▶ [GIVEN PROBLEM]:
Copy out, character for character, the entries below from the line containing "Serviços (990, 79)" up to and including the line containing "To se tedy ZOO nepovedlo!!! (215, 906)".

▶ [EXTRACTED MATERIAL]:
=-=-=-=-=

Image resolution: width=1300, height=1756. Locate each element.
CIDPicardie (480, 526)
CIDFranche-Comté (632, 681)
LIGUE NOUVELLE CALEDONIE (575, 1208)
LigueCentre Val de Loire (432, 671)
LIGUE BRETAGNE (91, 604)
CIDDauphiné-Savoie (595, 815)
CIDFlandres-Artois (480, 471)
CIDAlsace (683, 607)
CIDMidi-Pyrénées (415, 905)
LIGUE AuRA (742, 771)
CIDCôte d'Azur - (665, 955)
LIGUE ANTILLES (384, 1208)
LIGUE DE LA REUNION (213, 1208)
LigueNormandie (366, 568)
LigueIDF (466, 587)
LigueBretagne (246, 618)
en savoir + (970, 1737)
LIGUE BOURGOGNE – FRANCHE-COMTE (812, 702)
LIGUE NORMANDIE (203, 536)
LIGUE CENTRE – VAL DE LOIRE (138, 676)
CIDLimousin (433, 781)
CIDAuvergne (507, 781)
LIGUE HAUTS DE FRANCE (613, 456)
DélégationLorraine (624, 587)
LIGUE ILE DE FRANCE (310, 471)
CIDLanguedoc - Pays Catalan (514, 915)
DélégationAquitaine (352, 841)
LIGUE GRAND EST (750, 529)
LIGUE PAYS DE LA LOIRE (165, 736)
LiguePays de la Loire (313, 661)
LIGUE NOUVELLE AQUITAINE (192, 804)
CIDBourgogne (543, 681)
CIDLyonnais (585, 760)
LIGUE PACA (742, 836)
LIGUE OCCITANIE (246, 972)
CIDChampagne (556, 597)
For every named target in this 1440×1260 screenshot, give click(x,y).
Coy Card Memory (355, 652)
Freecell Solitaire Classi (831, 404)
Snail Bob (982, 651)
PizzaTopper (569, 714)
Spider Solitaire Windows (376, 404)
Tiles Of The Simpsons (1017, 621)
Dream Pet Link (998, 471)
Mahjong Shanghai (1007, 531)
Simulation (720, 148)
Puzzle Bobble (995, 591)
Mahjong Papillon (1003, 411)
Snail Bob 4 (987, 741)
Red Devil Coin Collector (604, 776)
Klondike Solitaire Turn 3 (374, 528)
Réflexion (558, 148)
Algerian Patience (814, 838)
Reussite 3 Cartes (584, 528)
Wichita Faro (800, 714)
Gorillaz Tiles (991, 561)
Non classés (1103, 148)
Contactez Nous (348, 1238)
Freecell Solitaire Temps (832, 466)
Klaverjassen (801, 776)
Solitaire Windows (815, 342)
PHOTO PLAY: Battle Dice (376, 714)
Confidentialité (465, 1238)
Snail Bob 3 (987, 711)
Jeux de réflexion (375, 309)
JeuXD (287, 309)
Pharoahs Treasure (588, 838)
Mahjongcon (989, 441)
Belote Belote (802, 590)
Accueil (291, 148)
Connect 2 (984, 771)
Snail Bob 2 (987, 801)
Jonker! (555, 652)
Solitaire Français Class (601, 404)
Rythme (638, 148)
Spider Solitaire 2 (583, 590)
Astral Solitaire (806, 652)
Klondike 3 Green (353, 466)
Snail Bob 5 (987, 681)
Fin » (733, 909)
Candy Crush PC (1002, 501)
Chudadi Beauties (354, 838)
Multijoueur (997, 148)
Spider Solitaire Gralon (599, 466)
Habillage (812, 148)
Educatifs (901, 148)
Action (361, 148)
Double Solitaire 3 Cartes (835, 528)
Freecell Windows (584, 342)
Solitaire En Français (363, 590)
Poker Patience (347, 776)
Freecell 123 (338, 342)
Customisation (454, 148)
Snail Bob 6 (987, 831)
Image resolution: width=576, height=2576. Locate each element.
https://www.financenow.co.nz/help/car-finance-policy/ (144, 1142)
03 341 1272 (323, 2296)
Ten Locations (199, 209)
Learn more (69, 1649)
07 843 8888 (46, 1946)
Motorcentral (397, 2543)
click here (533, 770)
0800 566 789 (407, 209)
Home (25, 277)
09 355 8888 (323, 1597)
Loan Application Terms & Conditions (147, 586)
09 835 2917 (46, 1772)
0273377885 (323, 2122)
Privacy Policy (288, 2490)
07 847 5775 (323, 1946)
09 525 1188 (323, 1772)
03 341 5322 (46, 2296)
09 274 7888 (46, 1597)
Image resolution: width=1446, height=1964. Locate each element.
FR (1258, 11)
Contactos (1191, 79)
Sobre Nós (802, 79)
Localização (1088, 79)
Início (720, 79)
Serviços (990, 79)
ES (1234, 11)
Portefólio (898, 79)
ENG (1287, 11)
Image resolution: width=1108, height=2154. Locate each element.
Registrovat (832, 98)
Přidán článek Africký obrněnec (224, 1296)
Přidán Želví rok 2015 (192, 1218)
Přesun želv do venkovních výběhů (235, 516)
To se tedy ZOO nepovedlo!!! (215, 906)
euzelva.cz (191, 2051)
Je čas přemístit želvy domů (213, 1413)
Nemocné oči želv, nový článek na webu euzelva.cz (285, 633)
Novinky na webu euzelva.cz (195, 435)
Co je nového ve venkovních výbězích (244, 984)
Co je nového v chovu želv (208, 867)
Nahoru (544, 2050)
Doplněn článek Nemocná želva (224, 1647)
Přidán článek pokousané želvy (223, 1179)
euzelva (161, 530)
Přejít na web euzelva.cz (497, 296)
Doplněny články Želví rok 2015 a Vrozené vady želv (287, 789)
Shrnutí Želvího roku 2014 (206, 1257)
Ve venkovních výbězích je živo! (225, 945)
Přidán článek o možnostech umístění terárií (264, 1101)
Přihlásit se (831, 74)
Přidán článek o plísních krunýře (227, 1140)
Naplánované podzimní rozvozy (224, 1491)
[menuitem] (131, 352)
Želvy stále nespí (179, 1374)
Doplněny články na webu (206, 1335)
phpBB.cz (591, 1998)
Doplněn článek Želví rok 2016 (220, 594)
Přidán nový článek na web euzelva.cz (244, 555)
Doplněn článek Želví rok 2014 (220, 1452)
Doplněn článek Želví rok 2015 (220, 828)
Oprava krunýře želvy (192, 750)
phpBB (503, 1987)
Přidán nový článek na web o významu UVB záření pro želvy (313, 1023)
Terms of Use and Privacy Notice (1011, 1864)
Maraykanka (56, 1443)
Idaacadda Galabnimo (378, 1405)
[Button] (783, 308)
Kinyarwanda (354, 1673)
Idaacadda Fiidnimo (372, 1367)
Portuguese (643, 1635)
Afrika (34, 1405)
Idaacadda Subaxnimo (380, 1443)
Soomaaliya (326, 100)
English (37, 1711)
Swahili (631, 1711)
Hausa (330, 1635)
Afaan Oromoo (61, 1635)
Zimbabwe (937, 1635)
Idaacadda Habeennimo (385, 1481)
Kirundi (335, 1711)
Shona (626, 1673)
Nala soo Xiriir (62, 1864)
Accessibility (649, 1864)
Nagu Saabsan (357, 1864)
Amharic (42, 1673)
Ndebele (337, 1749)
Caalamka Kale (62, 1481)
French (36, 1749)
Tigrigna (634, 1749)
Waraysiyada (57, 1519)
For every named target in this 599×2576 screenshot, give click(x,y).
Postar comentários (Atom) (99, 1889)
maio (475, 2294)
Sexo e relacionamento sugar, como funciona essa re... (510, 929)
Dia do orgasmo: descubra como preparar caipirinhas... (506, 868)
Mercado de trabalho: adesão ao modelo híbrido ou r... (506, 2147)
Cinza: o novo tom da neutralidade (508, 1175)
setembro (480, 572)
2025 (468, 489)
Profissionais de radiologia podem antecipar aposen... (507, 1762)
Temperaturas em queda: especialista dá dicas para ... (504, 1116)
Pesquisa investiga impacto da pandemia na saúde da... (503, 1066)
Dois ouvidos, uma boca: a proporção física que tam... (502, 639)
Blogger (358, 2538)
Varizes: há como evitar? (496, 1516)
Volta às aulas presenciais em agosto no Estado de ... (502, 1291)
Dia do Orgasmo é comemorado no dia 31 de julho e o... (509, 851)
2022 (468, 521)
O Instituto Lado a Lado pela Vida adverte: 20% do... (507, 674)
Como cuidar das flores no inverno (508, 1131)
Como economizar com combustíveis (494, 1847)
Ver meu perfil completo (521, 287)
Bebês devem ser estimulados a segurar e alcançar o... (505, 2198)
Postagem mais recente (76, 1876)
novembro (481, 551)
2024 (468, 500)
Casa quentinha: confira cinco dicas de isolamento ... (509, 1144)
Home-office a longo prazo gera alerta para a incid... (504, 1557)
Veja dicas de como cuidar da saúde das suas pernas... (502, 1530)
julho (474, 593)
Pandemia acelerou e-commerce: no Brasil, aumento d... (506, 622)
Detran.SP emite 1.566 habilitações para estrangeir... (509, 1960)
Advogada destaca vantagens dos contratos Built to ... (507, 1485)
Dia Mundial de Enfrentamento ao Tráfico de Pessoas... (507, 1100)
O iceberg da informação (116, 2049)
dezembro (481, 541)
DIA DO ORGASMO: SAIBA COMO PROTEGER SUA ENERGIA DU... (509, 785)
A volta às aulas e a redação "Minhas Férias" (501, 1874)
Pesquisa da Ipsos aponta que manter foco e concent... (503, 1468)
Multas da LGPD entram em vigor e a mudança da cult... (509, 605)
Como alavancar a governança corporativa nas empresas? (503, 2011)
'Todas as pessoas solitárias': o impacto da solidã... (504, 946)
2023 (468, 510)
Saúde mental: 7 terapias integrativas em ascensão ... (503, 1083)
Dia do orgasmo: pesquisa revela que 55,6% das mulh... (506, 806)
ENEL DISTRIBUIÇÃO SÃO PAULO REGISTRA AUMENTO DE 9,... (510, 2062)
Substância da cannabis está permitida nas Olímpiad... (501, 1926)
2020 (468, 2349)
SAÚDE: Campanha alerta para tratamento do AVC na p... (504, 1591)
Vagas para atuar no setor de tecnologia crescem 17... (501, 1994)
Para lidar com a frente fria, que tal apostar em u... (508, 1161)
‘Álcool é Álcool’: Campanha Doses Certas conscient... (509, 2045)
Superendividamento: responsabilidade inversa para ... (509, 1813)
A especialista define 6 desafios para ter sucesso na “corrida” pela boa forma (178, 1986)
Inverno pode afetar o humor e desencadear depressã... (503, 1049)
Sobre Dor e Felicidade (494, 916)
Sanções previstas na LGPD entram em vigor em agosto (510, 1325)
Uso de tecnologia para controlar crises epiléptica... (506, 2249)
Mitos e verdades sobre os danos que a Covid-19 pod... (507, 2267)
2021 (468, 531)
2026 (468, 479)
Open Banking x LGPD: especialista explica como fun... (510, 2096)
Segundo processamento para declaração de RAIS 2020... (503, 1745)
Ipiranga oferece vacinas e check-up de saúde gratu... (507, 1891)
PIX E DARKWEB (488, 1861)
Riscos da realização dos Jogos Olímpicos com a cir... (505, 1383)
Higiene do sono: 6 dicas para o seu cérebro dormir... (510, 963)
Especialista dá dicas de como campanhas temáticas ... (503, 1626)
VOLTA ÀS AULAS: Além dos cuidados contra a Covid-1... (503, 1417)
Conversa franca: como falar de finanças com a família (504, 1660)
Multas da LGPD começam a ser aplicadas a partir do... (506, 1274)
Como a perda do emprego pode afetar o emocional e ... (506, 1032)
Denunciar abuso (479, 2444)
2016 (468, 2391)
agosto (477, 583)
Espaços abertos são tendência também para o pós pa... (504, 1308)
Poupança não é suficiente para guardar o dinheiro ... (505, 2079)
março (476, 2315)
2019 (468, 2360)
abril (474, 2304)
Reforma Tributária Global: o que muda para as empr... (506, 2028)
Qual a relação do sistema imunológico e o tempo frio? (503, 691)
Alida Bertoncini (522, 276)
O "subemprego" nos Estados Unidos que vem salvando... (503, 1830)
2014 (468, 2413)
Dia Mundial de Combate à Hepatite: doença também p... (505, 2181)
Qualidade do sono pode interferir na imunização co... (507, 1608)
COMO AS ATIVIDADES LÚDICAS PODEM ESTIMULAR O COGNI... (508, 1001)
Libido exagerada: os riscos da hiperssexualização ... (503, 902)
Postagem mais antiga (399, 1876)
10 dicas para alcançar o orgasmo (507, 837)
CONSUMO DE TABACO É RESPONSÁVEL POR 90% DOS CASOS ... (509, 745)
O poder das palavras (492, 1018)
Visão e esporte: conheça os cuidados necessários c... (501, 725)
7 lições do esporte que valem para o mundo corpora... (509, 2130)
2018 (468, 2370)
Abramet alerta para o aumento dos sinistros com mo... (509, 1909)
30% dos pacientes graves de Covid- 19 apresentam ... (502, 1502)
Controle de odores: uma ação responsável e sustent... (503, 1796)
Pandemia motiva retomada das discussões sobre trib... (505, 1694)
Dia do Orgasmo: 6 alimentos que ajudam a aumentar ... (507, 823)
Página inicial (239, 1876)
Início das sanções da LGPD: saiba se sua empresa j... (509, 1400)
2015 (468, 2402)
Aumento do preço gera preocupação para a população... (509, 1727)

=-=-=-=-=

▶ [EXERCISE ANSWER]:
Serviços (990, 79)
ES (1234, 11)
Portefólio (898, 79)
ENG (1287, 11)
Image resolution: width=1108, height=2154. Locate each element.
Registrovat (832, 98)
Přidán článek Africký obrněnec (224, 1296)
Přidán Želví rok 2015 (192, 1218)
Přesun želv do venkovních výběhů (235, 516)
To se tedy ZOO nepovedlo!!! (215, 906)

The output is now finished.